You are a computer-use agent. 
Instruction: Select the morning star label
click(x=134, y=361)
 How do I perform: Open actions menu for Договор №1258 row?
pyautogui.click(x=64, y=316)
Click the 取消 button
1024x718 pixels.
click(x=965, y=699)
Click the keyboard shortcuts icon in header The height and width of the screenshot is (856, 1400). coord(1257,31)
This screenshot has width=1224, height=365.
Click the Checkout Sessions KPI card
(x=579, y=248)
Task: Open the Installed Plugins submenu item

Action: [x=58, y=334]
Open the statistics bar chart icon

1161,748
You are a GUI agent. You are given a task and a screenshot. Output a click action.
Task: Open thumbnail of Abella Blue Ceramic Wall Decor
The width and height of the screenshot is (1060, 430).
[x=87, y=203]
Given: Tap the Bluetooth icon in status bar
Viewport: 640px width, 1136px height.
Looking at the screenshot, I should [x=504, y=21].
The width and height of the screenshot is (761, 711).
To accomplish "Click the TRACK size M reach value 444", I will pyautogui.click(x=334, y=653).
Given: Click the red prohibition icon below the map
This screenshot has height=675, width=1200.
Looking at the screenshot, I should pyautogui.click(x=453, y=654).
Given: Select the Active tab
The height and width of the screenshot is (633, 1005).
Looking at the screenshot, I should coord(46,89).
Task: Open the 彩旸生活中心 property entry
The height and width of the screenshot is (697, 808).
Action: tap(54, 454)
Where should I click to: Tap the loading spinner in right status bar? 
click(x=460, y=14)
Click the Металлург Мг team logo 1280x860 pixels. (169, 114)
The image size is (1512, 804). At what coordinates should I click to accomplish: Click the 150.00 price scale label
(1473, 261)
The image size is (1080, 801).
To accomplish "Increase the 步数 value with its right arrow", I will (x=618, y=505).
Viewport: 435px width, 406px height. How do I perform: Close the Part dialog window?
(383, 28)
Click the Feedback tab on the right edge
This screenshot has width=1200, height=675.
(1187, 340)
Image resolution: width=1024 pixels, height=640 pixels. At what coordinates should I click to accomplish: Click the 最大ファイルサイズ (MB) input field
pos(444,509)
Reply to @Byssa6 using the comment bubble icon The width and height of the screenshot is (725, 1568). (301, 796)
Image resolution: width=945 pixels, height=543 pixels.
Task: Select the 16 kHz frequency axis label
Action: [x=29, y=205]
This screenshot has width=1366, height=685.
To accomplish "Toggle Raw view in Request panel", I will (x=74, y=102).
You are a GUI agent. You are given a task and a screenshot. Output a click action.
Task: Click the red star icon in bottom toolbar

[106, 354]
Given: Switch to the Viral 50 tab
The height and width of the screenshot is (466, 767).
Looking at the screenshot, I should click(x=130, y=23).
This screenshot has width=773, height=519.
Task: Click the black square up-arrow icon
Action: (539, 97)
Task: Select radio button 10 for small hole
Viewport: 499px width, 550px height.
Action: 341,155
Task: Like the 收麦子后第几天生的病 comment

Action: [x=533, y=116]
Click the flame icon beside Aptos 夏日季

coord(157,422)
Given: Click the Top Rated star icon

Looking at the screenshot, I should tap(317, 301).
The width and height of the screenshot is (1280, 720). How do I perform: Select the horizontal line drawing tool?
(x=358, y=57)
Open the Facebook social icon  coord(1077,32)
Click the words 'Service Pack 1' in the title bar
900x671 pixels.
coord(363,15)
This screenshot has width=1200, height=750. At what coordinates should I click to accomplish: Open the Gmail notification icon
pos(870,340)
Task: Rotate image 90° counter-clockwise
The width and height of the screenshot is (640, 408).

******************************

» **ACTIVITY**: Your task is to reproduce all of the records exactly.

» **REPLY TO THE TASK**:
You are a computer-use agent. 
Instruction: Select the morning star label
click(x=134, y=361)
 How do I perform: Open actions menu for Договор №1258 row?
pyautogui.click(x=64, y=316)
Click the 取消 button
1024x718 pixels.
click(x=965, y=699)
Click the keyboard shortcuts icon in header The height and width of the screenshot is (856, 1400). coord(1257,31)
This screenshot has width=1224, height=365.
Click the Checkout Sessions KPI card
(x=579, y=248)
Task: Open the Installed Plugins submenu item

Action: [x=58, y=334]
Open the statistics bar chart icon

1161,748
You are a GUI agent. You are given a task and a screenshot. Output a click action.
Task: Open thumbnail of Abella Blue Ceramic Wall Decor
The width and height of the screenshot is (1060, 430).
[x=87, y=203]
Given: Tap the Bluetooth icon in status bar
Viewport: 640px width, 1136px height.
Looking at the screenshot, I should [x=504, y=21].
The width and height of the screenshot is (761, 711).
To accomplish "Click the TRACK size M reach value 444", I will pyautogui.click(x=334, y=653).
Given: Click the red prohibition icon below the map
This screenshot has height=675, width=1200.
Looking at the screenshot, I should pyautogui.click(x=453, y=654).
Given: Select the Active tab
The height and width of the screenshot is (633, 1005).
Looking at the screenshot, I should coord(46,89).
Task: Open the 彩旸生活中心 property entry
The height and width of the screenshot is (697, 808).
Action: tap(54, 454)
Where should I click to: Tap the loading spinner in right status bar? 
click(x=460, y=14)
Click the Металлург Мг team logo 1280x860 pixels. (169, 114)
The image size is (1512, 804). At what coordinates should I click to accomplish: Click the 150.00 price scale label
(1473, 261)
The image size is (1080, 801).
To accomplish "Increase the 步数 value with its right arrow", I will (x=618, y=505).
Viewport: 435px width, 406px height. How do I perform: Close the Part dialog window?
(383, 28)
Click the Feedback tab on the right edge
This screenshot has width=1200, height=675.
(1187, 340)
Image resolution: width=1024 pixels, height=640 pixels. At what coordinates should I click to accomplish: Click the 最大ファイルサイズ (MB) input field
pos(444,509)
Reply to @Byssa6 using the comment bubble icon The width and height of the screenshot is (725, 1568). (301, 796)
Image resolution: width=945 pixels, height=543 pixels.
Task: Select the 16 kHz frequency axis label
Action: [x=29, y=205]
This screenshot has width=1366, height=685.
To accomplish "Toggle Raw view in Request panel", I will (x=74, y=102).
You are a GUI agent. You are given a task and a screenshot. Output a click action.
Task: Click the red star icon in bottom toolbar

[106, 354]
Given: Switch to the Viral 50 tab
The height and width of the screenshot is (466, 767).
Looking at the screenshot, I should click(x=130, y=23).
This screenshot has width=773, height=519.
Task: Click the black square up-arrow icon
Action: (539, 97)
Task: Select radio button 10 for small hole
Viewport: 499px width, 550px height.
Action: 341,155
Task: Like the 收麦子后第几天生的病 comment

Action: [x=533, y=116]
Click the flame icon beside Aptos 夏日季

coord(157,422)
Given: Click the Top Rated star icon

Looking at the screenshot, I should tap(317, 301).
The width and height of the screenshot is (1280, 720). How do I perform: Select the horizontal line drawing tool?
(x=358, y=57)
Open the Facebook social icon  coord(1077,32)
Click the words 'Service Pack 1' in the title bar
900x671 pixels.
coord(363,15)
This screenshot has width=1200, height=750. At what coordinates should I click to accomplish: Open the Gmail notification icon
pos(870,340)
Task: Rotate image 90° counter-clockwise
The width and height of the screenshot is (640, 408).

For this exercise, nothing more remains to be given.